**Task brief:**
What is needed is an exact copy of the lines from the start of the records below through the line with "1568x620 pixels.", without the pictures.

Data items:
○ ○ ○ ○
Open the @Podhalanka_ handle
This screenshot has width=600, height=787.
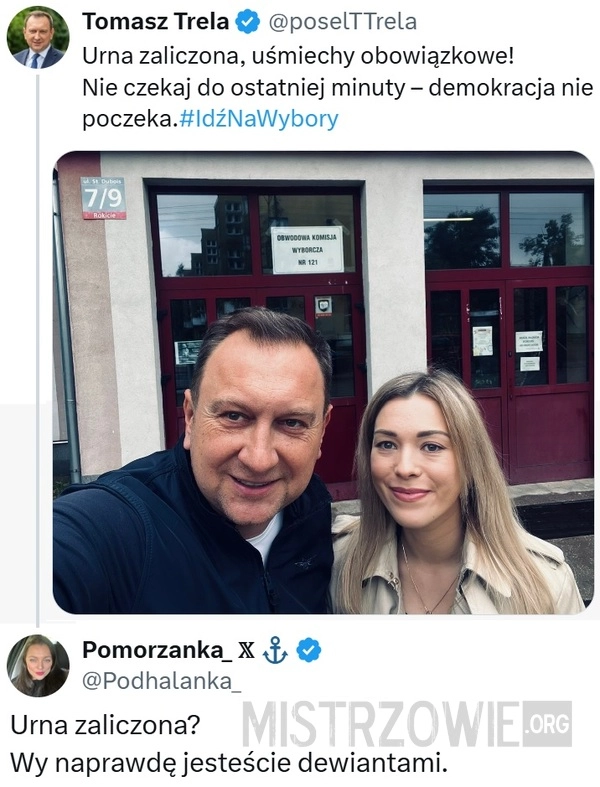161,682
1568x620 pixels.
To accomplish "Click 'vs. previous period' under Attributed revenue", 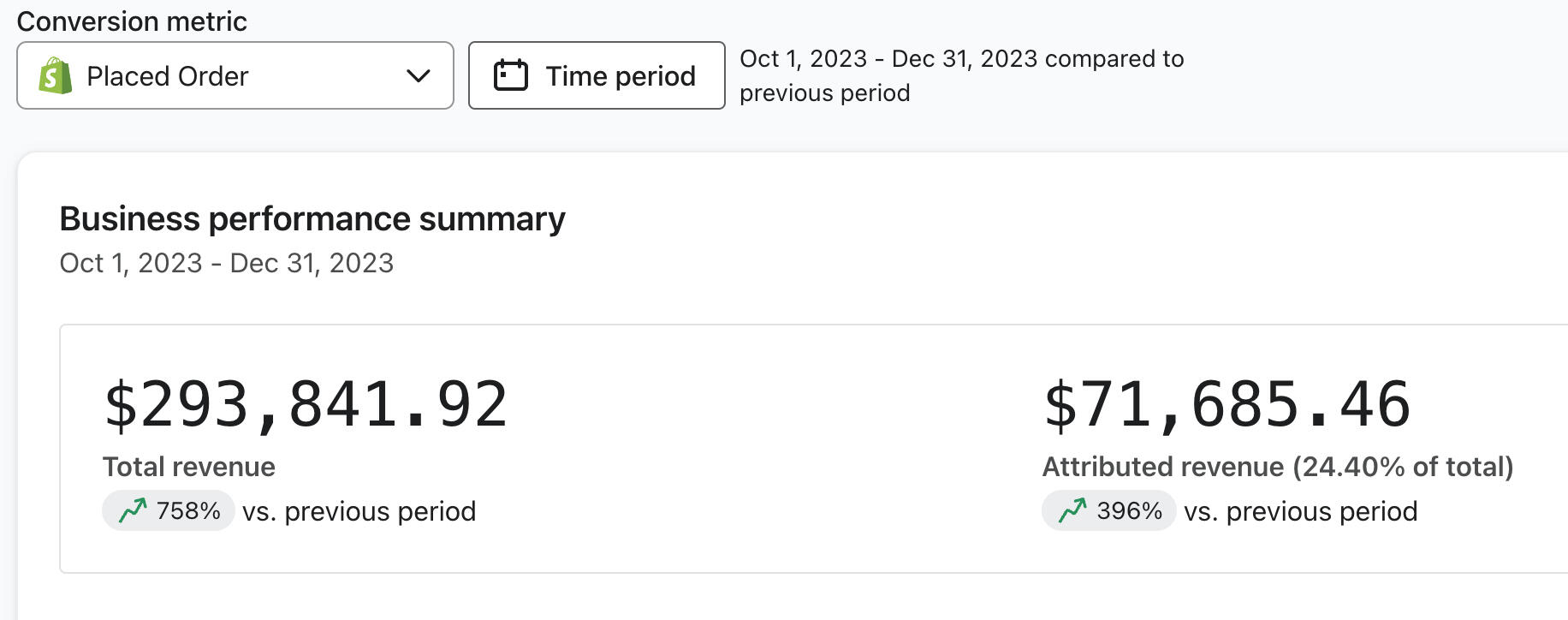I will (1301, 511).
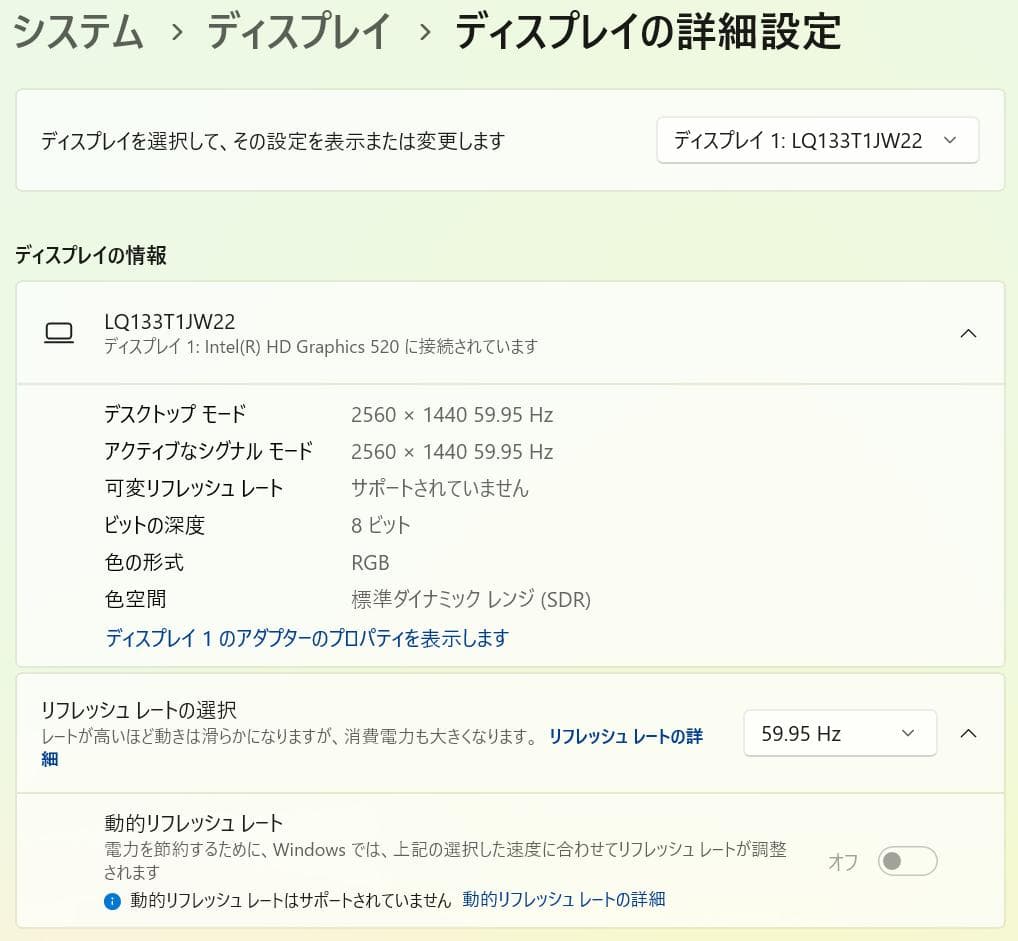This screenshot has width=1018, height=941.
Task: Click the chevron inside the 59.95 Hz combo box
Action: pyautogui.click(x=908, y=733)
○ ○ ○ ○
**Your solution:**
Open the @Podhalanka_ handle
This screenshot has width=600, height=787.
161,682
1568x620 pixels.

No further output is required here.